1 Theophylline metabolism was studied using seven human cytochrome P-450 isoforms (CYPs), namely CYP1A1, 1A2, 2A6, 2B6, 2D6, 2E1 and 3A4, and microsomal epoxide hydroxylase (EH), expressed in human B-lymphoblastoid cell lines. 2 At a high theophylline concentration of 10 mM four CYPs (1A1, 1A2, 2D6, 2E1) catalyzed the metabolism of theophylline. 3 Theophylline had the highest affinity (apparent K-m range 0.2-1.0 mM) for the CYP1A subfamily and the kinetics of metabolic formation mediated by CYP1A2 indicated substrate-inhibition (K-i range 9-16 mM). 4 CYP1A2 catalyzed the demethylation of theophylline as well as its hydroxylation, and was associated with the highest intrinsic clearance (1995 1 h(-1) per mol CYP) to 1,3-dimethyluric acid (DMU). Therefore, this isoform can be considered to be the most important enzyme involved in theophylline metabolism in vitro. 5 CYP2E1 was responsible for a relatively high intrinsic clearance by 8-hydroxylation (289 1 h(-1) per mol CYP).

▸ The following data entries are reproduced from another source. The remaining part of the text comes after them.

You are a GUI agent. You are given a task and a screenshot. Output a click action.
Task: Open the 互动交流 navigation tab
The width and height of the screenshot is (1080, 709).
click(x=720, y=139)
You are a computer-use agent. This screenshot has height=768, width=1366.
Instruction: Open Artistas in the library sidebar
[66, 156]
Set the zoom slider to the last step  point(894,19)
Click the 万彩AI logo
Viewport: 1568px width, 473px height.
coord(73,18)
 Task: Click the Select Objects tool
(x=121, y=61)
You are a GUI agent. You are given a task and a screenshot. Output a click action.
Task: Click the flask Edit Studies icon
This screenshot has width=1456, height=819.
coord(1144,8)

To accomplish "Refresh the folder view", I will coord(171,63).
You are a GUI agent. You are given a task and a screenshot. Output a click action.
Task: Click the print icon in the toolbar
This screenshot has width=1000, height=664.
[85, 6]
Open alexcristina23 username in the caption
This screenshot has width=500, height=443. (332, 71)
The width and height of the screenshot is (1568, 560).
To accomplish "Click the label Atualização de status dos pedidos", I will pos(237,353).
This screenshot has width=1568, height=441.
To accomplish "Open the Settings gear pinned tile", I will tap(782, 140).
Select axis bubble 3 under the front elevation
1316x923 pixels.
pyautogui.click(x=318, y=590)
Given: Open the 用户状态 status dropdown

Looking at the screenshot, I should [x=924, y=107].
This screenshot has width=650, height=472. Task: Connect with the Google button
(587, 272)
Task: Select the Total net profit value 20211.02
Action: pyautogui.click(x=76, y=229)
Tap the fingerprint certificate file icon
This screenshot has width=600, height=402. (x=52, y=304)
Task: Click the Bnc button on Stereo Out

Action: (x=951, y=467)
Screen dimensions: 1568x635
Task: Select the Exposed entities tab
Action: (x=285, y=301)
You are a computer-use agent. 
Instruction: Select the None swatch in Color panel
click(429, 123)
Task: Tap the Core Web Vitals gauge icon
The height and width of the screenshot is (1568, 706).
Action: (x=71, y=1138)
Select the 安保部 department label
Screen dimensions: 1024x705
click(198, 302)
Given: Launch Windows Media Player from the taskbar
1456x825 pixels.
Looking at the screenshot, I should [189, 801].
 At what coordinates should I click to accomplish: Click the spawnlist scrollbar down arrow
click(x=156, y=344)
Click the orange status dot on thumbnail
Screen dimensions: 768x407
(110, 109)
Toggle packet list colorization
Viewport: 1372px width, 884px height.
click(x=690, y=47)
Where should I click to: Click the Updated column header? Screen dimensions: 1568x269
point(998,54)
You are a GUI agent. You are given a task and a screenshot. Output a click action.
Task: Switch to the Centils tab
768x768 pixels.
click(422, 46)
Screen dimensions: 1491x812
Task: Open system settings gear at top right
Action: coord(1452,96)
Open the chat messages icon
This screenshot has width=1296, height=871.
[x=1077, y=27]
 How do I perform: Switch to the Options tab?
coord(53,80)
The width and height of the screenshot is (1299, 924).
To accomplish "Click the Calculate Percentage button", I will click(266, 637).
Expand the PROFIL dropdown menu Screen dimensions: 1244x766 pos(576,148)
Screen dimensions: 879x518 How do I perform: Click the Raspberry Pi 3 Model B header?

The apparent K-m value of this reaction was about 15 mM, suggesting that CYP2E1 may be the low-affinity high-capacity isoform involved in theophylline metabolism. 6 The affinity of theophylline for CYP1A1 was comparable with that of its homologue 1A2. When induced, the participation of CYP1A1 in theophylline metabolism may be important. 7 CYP2D6 played only a minor role and CYP3A4 was not active in the in vitro metabolism of theophylline. 8 Our findings confirm the major role of CYP1A2 in theophylline metabolism and explain why in vivo the elimination kinetics of theophylline are non-linear and in vitro theophylline metabolism by human liver microsomes does not obey monophasic kinetics. 9 The data suggest also that not only tobacco smoking but also chronic alcohol intake may influence theophylline elimination in man as ethanol induces CYP2E1.